When John Anthony West and Robert Schoch first proposed that the Sphinx, and possibly the pyramids at Giza, were not just 4,500 years old, but at least 10,000 years old – they were ridiculed. The strongest argument against their analysis of rainfall erosion, or even archeo-astronomical dating of monuments to stars as they were positioned at a time in the distant past – was that no civilization existed that far back in time. This ignored Plato’s timetable for Atlantis and some other clues, but it was understandable, there was no consensus that civilization existed that far back. Until Gobekli Tepe was discovered in Turkey, and dated to approximately 11,000 years ago.
Not everyone suggests that the ancient carvings on “Pillar 43” at Gobekli Tepe show how the sky looked at the time of a major cataclysmic event. “Identifying the ball as the turning point of the northern night sky makes sense of its role as the disembodied head and soul of the headless figure seen at the bottom of Pillar 43. In the shamanic-based beliefs and practices of tribal cultures in Siberia, such as the Chukchee and Altaians, the northern celestial pole is seen as a hole through which the soul passes to gain entry to the afterlife. Indeed, this “hole in the sky” was compared with the round smoke hole of a yurt or tent, through which the soul of the shaman, and presumably those who have died inside the yurt, navigate to reach the Upper World.” (Collins, citing – Eliade, 1987 – https://www.andrewcollins.com/page/news/P43.htm) Andrew Collins suggests “that Pillar 43’s carved relief is not a snapshot of the sky at a given moment, but the employment of certain key sky figures to illustrate a gradually emerging story involving the soul’s journey from the physical world to the afterlife.” (https://www.andrewcollins.com/page/news/P43.htm)
But others (Sweatman and Tsikritsis) make a strong case that these astronomical drawings depict a star chart showing they were warning us about events 12,970 years ago: “We have interpreted much of the symbolism of Göbekli Tepe in terms of astronomical events. By matching low-relief carvings on some of the pillars at Göbekli Tepe to star asterisms we find compelling evidence that the famous ‘Vulture Stone’ is a date stamp for 10950 BC ± 250 yrs, which corresponds closely to the proposed Younger Dryas event, estimated at 10890 BC.” (http://maajournal.com/Issues/2017/Vol17-1/Sweatman%20and%20Tsikritsis%2017%281%29.pdf)
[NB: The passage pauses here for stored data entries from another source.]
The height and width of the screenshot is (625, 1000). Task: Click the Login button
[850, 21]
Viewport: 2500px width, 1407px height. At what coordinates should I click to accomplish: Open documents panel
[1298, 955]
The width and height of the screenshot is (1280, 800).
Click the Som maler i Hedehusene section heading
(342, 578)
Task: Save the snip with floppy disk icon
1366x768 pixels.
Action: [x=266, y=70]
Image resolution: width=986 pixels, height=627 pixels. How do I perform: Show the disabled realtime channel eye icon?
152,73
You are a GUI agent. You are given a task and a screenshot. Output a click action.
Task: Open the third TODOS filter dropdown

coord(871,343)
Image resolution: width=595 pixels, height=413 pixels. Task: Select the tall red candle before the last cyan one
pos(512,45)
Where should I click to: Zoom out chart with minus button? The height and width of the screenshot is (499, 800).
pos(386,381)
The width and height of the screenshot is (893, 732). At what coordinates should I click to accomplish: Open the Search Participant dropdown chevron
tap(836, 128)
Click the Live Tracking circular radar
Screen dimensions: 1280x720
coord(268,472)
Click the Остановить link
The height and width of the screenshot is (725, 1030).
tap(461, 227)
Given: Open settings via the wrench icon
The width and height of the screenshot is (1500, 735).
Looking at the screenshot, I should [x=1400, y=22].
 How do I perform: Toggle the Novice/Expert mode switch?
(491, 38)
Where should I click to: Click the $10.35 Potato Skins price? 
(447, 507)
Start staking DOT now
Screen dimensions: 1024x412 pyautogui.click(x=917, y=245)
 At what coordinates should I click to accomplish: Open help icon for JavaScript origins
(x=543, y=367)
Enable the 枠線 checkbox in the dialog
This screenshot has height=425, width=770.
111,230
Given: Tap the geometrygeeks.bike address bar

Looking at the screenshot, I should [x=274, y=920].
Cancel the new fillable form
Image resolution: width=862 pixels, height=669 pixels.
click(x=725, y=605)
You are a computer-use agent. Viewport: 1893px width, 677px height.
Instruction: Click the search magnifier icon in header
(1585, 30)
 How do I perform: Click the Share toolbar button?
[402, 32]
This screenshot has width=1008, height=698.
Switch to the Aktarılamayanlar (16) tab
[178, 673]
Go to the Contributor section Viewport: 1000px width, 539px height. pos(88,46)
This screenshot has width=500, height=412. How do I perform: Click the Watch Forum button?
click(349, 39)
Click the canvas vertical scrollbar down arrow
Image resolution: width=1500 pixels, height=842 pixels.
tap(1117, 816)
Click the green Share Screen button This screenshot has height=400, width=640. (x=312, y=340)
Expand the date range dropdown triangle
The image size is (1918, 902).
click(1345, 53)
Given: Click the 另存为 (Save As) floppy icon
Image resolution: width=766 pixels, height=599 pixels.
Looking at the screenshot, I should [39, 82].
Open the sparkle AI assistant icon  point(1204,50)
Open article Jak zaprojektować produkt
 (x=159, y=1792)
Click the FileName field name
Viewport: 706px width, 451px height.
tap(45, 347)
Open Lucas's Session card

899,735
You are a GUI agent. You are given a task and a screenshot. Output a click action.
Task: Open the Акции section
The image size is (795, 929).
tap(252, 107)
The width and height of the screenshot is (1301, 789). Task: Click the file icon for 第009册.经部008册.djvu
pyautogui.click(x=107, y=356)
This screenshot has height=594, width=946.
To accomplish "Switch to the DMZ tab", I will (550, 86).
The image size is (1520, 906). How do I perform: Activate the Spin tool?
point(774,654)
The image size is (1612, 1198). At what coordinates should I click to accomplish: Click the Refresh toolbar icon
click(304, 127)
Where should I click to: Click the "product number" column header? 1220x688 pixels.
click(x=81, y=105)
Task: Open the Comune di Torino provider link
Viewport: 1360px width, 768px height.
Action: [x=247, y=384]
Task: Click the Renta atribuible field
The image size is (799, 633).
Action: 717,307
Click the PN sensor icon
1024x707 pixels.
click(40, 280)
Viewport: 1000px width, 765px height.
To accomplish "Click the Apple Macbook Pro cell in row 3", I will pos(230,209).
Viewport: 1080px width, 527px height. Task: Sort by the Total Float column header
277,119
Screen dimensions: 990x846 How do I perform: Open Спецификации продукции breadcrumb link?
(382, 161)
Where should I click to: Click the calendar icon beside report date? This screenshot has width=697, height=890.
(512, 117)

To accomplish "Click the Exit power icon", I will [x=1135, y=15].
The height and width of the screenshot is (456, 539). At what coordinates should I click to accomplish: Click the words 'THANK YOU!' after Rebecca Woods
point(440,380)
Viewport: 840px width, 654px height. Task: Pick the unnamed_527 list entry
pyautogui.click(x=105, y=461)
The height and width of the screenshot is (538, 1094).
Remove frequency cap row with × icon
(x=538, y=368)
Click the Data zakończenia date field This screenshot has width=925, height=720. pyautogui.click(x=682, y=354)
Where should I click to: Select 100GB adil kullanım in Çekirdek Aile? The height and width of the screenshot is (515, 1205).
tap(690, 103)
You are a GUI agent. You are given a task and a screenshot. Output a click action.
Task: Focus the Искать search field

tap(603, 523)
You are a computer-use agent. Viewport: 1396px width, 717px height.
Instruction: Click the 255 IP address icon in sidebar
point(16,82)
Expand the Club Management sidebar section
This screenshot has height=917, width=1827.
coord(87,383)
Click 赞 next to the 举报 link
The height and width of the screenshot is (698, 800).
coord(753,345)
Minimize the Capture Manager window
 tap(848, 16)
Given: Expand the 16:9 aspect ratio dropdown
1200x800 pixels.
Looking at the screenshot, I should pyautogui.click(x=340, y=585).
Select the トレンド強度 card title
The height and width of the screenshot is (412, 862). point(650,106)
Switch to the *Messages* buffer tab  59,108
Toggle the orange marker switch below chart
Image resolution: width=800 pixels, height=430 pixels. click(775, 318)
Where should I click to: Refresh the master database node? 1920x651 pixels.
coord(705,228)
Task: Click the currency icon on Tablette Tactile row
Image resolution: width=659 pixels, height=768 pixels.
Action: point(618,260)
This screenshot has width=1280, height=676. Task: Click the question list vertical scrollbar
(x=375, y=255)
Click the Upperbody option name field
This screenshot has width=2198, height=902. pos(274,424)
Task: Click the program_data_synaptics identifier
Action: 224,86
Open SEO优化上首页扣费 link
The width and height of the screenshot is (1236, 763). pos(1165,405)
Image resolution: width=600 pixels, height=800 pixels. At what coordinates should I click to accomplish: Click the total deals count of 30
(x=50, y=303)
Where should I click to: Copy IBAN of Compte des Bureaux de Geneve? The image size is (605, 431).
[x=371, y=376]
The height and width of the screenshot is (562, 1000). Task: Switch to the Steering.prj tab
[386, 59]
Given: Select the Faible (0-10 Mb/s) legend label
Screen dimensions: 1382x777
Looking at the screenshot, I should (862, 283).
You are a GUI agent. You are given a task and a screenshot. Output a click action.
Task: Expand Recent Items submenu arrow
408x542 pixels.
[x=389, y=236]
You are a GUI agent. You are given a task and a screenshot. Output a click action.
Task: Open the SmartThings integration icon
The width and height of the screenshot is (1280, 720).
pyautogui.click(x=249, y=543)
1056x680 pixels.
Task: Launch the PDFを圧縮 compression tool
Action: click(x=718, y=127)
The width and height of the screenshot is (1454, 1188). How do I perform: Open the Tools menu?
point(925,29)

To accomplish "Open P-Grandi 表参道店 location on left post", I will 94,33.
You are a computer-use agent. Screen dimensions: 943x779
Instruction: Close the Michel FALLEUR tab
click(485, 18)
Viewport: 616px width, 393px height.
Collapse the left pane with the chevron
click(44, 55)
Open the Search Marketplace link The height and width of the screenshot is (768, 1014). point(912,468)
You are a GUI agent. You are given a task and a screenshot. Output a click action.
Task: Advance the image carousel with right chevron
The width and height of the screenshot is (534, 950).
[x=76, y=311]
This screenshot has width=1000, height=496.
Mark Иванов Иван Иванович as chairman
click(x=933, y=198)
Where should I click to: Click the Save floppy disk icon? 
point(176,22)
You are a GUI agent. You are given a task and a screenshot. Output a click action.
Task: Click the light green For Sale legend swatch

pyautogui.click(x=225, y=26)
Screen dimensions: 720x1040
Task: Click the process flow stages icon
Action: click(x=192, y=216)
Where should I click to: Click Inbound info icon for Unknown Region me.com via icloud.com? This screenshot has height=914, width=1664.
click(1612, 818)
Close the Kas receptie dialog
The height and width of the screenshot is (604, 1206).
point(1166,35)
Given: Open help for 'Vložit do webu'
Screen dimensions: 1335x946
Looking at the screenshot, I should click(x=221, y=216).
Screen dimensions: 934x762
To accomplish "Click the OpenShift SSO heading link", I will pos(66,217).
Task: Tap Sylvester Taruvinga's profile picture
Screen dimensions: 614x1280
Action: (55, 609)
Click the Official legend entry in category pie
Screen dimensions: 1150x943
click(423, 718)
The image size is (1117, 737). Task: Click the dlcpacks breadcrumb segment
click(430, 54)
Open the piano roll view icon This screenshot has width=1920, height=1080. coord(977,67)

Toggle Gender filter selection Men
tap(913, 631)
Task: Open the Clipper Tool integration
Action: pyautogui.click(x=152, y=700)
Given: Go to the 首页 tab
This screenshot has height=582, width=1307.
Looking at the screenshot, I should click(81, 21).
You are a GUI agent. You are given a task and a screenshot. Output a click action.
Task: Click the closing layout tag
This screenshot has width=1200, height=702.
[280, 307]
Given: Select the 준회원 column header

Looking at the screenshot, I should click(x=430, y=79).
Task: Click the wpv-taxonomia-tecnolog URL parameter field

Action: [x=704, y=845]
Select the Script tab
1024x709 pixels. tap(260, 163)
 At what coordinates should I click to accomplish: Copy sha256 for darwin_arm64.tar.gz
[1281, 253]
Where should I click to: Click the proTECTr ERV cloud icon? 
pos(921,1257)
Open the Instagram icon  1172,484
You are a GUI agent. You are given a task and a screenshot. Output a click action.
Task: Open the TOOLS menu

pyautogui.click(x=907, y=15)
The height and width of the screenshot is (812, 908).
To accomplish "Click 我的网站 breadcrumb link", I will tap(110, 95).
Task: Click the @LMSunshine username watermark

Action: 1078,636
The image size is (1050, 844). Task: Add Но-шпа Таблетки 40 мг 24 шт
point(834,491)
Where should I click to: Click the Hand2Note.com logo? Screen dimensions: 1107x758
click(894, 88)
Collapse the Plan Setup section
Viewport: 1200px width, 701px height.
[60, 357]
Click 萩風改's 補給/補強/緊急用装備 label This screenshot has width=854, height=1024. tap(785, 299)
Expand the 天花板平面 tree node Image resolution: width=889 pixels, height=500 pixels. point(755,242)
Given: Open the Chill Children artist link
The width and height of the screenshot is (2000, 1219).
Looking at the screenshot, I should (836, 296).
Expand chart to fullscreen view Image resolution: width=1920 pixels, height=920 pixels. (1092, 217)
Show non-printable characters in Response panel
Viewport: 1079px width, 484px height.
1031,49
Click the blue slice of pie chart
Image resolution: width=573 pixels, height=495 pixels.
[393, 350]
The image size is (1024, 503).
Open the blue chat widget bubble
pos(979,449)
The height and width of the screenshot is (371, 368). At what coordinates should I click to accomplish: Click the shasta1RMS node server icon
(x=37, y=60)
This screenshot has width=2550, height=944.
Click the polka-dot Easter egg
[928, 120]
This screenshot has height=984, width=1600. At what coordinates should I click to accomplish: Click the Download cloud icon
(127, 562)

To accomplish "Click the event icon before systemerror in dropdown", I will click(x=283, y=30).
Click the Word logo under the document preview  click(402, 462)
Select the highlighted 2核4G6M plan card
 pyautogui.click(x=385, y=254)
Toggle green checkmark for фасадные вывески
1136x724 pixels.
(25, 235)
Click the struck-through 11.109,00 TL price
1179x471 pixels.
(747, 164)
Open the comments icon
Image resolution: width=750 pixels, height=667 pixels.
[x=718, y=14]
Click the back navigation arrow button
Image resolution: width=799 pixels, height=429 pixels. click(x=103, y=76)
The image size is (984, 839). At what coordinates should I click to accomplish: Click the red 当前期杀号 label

Both acknowledge the carving depicts the sky at some ancient observer’s moment in time. The question remaining: was the precise moment chosen because of a cataclysmic event, or because it just happened to be the time when those carving were alive? We normally assume that monuments with astronomical alignments or carved depictions of the sky are merely representing how things looked at the time when the builders were alive. (Unless they have very clear intentions to show us destruction of the world, as in this Mayan carving where a pyramid-temple is falling over and collapsing while a volcano erupts and people are drowning and escaping by boat.)
Regarding the carvings at Gobekli Tepe, we have no clear indication of cataclysm in the artwork, (on Pillar 43 anyway, most of the site has not been excavated yet) but we know for a fact that the drawing of the sky matches the timing of Earth’s last great cataclysm, the Pleistocene Extinction – marking the end of North America’s “Ice Age” (because the Americas moved south, while Siberia moved north – freezing Siberian mammoths and initiating the melting of North America’s ice sheet at the time of Earth’s last pole shift catastrophe. Do we ignore the time-stamp of the carving as coincidence, assume the builders marked that time with intention because of the cataclysm, or wait another generation for confirmation, when we probably don’t have another generation before the next event?